Bodhi Magazine
- the 17th Gyalwa Karmapa on the cover of Bodhi Magazine
- Editor in Chief: Cindy Shelton
- Categories: Buddhist Magazine
- Frequency: Quarterly
- Publisher: The Dzogchen Ponlop Rinpoche
- Founder: Dzogchen Ponlop Rinpoche
- Founded: 1997
- First issue: Fall 1997
- Country: United States
- Based in: Seattle, Washington
- Language: English
- Website: http://www.bodhionline.com/

= Bodhi Magazine =

Bodhi Magazine (ISBN 1-929046-05-7) is a 72-page internationally distributed full-color glossy format Buddhist periodical that is issued on a quarterly basis. It is based in Seattle. First printed in 1997, its content is created by and for Nyingma and Kagyu sanghas. It was founded by Dzogchen Ponlop Rinpoche.
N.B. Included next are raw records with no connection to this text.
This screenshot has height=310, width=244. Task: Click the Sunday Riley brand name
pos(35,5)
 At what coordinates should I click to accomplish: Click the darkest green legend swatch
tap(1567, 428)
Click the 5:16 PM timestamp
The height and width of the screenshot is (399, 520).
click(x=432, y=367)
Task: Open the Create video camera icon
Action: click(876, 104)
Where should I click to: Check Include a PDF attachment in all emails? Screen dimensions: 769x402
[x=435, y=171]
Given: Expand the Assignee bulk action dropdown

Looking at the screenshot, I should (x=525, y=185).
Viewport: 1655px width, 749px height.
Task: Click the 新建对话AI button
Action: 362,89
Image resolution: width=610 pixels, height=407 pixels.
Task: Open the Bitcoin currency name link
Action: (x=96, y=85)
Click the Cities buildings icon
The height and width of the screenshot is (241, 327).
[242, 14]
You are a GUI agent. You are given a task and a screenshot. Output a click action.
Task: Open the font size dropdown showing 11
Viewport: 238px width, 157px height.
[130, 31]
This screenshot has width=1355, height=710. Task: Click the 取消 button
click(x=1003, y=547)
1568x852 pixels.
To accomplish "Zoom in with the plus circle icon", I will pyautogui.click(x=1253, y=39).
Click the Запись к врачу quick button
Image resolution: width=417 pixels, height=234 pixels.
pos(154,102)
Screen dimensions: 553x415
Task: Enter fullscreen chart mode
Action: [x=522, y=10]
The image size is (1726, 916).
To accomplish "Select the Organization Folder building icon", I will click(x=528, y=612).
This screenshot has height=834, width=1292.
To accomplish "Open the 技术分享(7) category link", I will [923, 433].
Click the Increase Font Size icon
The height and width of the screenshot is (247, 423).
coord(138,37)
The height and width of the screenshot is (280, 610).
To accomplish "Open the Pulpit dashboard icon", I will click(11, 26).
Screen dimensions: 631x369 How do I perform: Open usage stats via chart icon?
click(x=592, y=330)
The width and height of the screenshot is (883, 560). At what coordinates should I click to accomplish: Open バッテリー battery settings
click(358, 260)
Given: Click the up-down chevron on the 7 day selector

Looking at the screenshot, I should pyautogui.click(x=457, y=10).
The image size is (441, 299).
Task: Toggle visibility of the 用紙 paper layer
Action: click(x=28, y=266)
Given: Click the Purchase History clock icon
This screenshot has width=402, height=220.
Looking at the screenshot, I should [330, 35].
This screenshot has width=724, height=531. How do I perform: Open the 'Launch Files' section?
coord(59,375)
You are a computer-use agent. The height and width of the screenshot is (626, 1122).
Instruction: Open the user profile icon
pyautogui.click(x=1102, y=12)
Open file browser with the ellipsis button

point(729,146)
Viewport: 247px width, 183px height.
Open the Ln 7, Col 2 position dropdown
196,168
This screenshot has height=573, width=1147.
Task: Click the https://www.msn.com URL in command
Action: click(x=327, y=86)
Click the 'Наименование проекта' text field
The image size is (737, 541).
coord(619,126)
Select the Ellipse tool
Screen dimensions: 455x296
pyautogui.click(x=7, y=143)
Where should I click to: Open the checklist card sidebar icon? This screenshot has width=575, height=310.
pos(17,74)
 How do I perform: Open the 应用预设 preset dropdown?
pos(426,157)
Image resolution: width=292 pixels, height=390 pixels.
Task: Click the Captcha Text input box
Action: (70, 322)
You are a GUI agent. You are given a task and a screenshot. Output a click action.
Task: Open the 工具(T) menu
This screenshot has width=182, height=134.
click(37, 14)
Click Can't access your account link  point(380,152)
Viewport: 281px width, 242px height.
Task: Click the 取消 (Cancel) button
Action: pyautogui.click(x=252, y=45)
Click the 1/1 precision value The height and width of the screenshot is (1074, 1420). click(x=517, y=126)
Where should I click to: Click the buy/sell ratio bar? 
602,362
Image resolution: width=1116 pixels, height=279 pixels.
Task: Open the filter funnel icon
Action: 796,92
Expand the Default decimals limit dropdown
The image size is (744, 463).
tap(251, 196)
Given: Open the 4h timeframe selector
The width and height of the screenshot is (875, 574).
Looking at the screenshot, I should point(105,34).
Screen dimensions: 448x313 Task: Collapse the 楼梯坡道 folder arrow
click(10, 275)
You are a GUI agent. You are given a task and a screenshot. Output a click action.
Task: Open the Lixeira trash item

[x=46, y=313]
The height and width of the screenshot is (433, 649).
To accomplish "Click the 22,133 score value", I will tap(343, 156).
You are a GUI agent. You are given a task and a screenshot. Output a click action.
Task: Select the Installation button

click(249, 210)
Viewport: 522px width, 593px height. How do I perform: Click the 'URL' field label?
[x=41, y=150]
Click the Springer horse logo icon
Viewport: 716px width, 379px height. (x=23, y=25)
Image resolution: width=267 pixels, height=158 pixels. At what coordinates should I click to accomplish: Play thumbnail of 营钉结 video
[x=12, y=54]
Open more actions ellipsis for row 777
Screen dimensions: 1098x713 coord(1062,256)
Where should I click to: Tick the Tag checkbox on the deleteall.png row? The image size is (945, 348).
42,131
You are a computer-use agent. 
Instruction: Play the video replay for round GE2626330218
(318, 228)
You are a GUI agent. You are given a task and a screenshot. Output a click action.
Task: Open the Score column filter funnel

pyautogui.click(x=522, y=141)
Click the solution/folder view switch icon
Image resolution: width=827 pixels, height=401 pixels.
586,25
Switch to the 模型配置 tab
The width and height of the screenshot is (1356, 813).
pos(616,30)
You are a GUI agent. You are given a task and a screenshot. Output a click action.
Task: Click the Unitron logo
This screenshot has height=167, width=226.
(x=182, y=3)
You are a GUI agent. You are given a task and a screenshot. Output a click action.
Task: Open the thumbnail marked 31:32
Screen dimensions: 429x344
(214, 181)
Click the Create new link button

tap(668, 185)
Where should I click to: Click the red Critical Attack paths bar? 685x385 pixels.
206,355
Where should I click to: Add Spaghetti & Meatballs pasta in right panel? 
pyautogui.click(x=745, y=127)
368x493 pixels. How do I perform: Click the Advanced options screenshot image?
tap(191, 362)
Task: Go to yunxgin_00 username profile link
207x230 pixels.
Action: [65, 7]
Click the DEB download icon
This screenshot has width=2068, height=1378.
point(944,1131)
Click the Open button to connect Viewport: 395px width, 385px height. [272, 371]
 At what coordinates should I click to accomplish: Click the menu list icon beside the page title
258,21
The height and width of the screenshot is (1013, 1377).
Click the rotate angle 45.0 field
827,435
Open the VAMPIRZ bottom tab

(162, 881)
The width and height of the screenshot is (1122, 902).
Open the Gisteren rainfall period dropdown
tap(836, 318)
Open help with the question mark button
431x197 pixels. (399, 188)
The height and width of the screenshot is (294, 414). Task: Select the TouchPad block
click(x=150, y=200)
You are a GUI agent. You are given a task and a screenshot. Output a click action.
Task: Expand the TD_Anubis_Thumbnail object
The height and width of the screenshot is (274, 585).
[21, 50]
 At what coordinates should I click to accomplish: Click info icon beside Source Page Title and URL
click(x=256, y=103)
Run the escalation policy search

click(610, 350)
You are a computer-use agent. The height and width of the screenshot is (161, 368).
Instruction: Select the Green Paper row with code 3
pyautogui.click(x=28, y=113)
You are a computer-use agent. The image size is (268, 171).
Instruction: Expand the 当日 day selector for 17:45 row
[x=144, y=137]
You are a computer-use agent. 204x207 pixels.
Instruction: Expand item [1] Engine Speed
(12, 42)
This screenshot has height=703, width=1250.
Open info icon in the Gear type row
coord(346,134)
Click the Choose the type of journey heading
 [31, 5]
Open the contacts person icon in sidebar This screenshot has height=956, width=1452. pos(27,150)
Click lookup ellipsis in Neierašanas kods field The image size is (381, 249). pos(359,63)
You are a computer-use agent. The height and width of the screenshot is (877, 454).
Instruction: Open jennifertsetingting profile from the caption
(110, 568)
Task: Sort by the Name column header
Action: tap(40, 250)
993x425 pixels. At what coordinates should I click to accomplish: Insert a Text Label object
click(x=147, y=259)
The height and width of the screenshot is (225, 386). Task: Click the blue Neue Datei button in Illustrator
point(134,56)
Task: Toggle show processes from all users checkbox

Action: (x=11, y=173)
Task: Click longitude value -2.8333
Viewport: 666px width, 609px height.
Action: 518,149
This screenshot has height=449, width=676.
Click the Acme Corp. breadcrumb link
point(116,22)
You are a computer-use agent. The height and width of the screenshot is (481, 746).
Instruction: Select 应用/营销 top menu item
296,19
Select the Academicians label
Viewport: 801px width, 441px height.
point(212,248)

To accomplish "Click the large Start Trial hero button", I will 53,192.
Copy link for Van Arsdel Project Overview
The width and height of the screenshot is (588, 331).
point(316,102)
Snow Lion Publications has dubbed the magazine "the voice of Nalandabodhi in Seattle", as it features many articles, songs, and poems by the renowned tulkus Dzogchen Ponlop Rinpoche, Khenpo Tsultrim Gyamtso Rinpoche, and the 17th Gyalwa Karmapa, as well as from other teachers associated with the Nalandabodhi sangha.